Ejercicios:
- a) En el texto sobre la evolución humana, ¿hace cuántos años salió de África un pequeño grupo de humanos modernos para colonizar el resto del mundo?
- b) Prosigue el texto sobre la evolución humana y la tabula rasa a partir de su última oración.

Texto de estudio:
La posición ortodoxa, sin embargo,
no puede exhibir unas credenciales científicas mucho mejores que la propuesta
de Wade. Al igual que esta, se trata de una mera conjetura, no de un hecho
probado. Una de sus premisas fundamentales —que la evolución se detuvo al
surgir nuestra especie— se debe considerar ya tan refutada como la cosmogonía
de Ptolomeo. Los rasgos externos como el color de la piel son adaptaciones al
clima local que, obviamente, han tenido que ocurrir después de que un pequeño
grupo de humanos modernos saliera de África hace 50.000 años para colonizar
progresivamente el resto del mundo. Los genes del metabolismo se seleccionan
durante siglos de hambrunas para almacenar toda la grasa posible con un
alimento escaso, y empiezan a matar a la gente de diabetes cuando las
condiciones mejoran. Los pobladores de las alturas del Tíbet y de los Andes
están adaptados a la escasez de oxígeno gracias a sus genes, no a sus hábitos
de lectura. La moderna genómica ha revelado las huellas delatoras de la
selección natural reciente en muchos genes humanos. El dogma de que la
evolución se paró al surgir la especie está muerto y enterrado.
Otra pata
esencial de la posición de consenso es la tabula
rasa: que el ser humano nace
con un cerebro cognitivamente virgen, como un disco duro borrado por los
servicios secretos, y enteramente moldeable por la experiencia, el aprendizaje
y el entorno cultural. Y se debe considerar también refutada. Los productos de
la experiencia son sinapsis reforzadas o debilitadas, pero el ser humano, como
cualquier otro animal de este planeta, nace con todo tipo de sesgos genéticos
en sus conexiones neuronales: con sinapsis que ya vienen reforzadas o
debilitadas de nacimiento. Gracias a eso podemos aprender a hablar, a
diferencia de los perros y los monos. La tabula
rasa también ha muerto.

Datos disponibles:
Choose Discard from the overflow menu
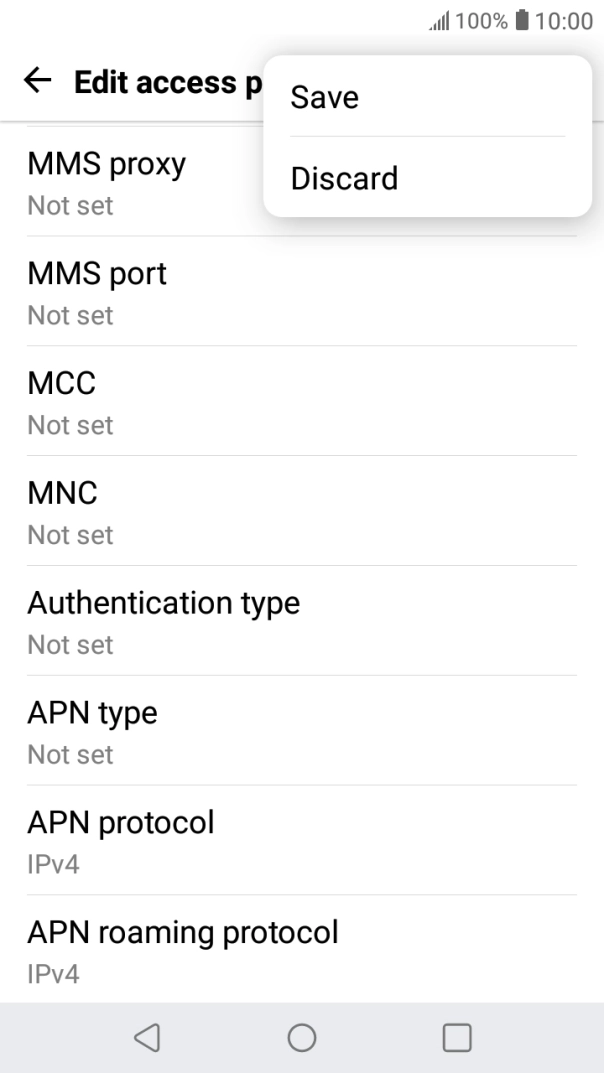Screen dimensions: 604x1073 point(344,178)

Respuestas:
- a) Hace 50.000 años.

- b)
La bronca sobre el libro de Wade,
entonces, no debería despistarse con todos esos pseudoproblemas, sino con
cuestiones mucho más nítidas e interesantes. No nos enredemos si la evolución
se paró —no se paró—, ni si en las razas existen —llámenlas poblaciones y
sigamos adelante—, sino en los asuntos verdaderamente sustanciales. Por
ejemplo, ¿afectan realmente los genes al comportamiento social? ¿Qué genes, y
de qué forma, y en qué medida? Si hubiera variantes genéticas que afecten al
carácter disciplinado o rebelde, conservador o experimental, apaciguador o
pendenciero —y es muy probable que las haya—, ¿podrían presentar distintas
frecuencias en distintas poblaciones? ¿Y podría explicar eso alguna diferencia
sociológica o política entre ellas? No discutamos sobre si hay genes de la
inteligencia —se cuentan por docenas—, sino sobre si eso tiene algo que ver con
el hecho de que los judíos, que solo suponen el 0,2% de la población mundial, hayan
obtenido el 30% de los premios Nobel de este siglo.
No se dejen
engañar por las fatuas de los genetistas (y quien les habla es uno). Wade no es
un racista, ni un determinista genético, ni la última encarnación del diablo.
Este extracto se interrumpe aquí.